When the pattern resonates with lived experience, credibility emerges.
In the conversation, participants recognised that unemployment was not simply fluctuating randomly from year to year. Instead, the line revealed a persistent pattern over time.
That recognition creates a shift:
| Before Recognition | After Recognition |
|---|---|
| A technical graph | A reflection of reality |
| Numbers over time | A social pattern |
| Abstract data | A lived condition |
From that moment onward, the group is no longer analysing data. They are examining the structure of their own society.
Stage 3
Pattern Literacy
After recognition comes pattern literacy.
Participants begin to examine the shape of the line rather than the individual numbers.
Questions at this stage remain observational:
▪ Is the line random or persistent?
▪ Does it move dramatically or remain stable?
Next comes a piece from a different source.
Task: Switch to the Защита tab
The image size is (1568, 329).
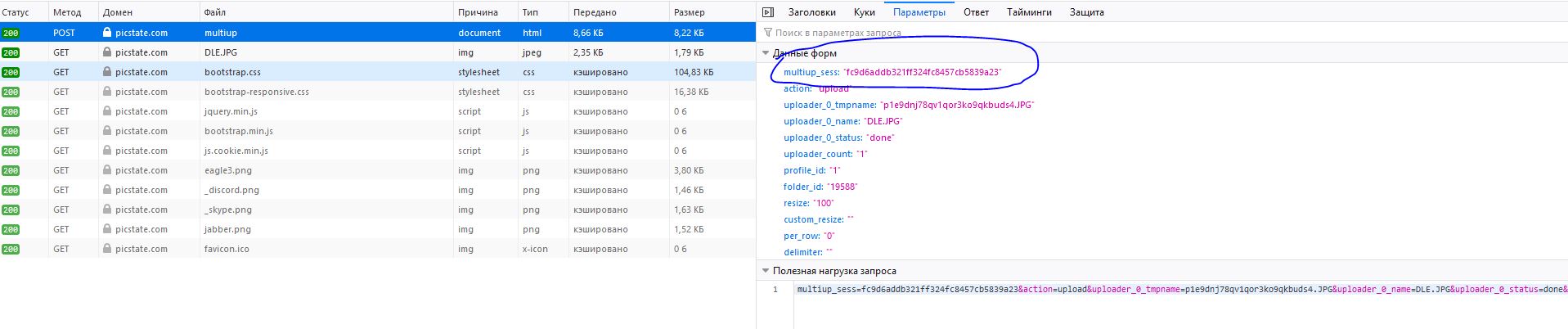Action: 1086,12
▪ What might produce such stability over time?

The insight slowly emerges that persistent patterns rarely arise from isolated events. They usually reflect structural conditions operating beneath the surface.
This is where systems thinking quietly begins to appear.
Stage 4
From Pattern to Structure
Once the group recognises that the pattern is persistent, the conversation naturally turns toward structure.
The key question becomes:
What kind of systemic structure produces a pattern like this? Please refer here for the full list.
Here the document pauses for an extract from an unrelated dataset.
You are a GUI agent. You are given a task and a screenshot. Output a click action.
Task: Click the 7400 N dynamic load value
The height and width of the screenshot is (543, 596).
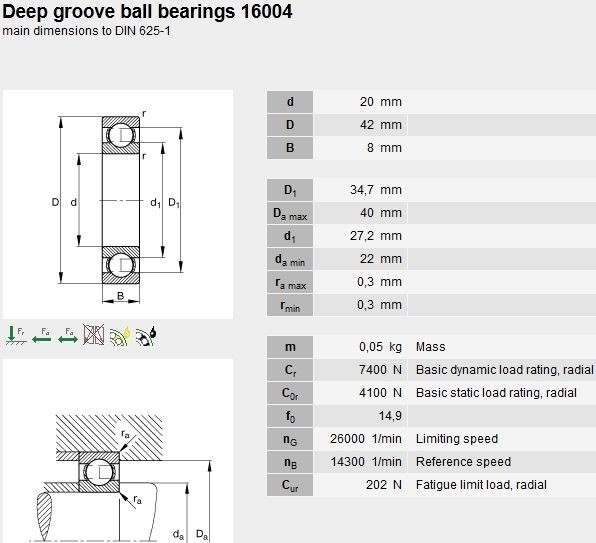(x=380, y=370)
At this point, the conversation in the group revealed a critical insight: job creation belongs primarily to productive sectors, not merely to sectors that inflate GDP figures.
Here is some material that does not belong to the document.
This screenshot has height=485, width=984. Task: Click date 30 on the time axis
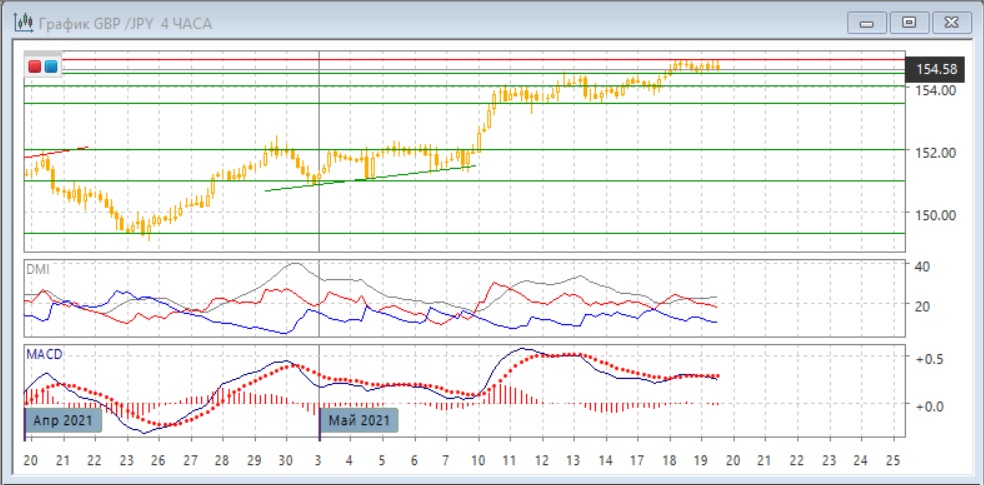click(x=286, y=460)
Participants begin to see that an economy dominated by consumption, retail, or financial expansion may increase GDP without significantly increasing employment.
The graph therefore becomes a bridge between pattern recognition and structural understanding.
Stage 5
The Flip — Revealing Possibility
The most powerful moment in the discussion occurred when the graph was flipped.
The underlying data did not change. Only the perspective changed.
What had previously been interpreted as persistent unemployment could now be viewed as the missing path toward consistent full employment.
This move introduces possibility while remaining grounded in the same empirical pattern.
It prompts a new question:
What structural conditions would produce the flipped outcome?
This moment is crucial because it expands imagination without abandoning realism.
Stage 6
Archetype Recognition — Shifting the Burden
Once the structural discussion begins, participants are ready to recognise systems archetypes.
In this case, the archetype of Shifting the Burden becomes visible.


Instead of strengthening the sectors capable of absorbing labour at scale, societies often respond to unemployment through short-term measures:
- government employment expansion
- welfare support
- retail growth
- financial redistribution
- crime controls
These responses temporarily relieve the symptoms but do not address the underlying structural drivers of job creation.
Participants therefore begin to see that the issue is not simply unemployment itself but the system’s habitual response to unemployment.
Stage 7
Discovery Ownership
The final stage in the pedagogy is psychological.
Participants begin to feel that the insight belongs to them.
This was clearly expressed in Thabiso’s reflection when he described feeling guided through the process while still owning the discovery.
That moment matters.
When people arrive at insights themselves, they do not experience the learning as external instruction. They experience it as personal understanding.
This is what turns systems thinking from an academic framework into a civic capability.
Why This Pedagogy Matters
What the conversation revealed is that systems thinking can spread through populations much faster than is often assumed.
The critical ingredient is not technical expertise. It is pattern literacy.
When citizens learn to recognise persistent patterns and ask structural questions, public conversations begin to shift away from debating symptoms toward understanding the structure of the system itself that generates (controls) the patterns.
As your conversation illustrated so clearly:
Sometimes all it takes is simply seeing the graph.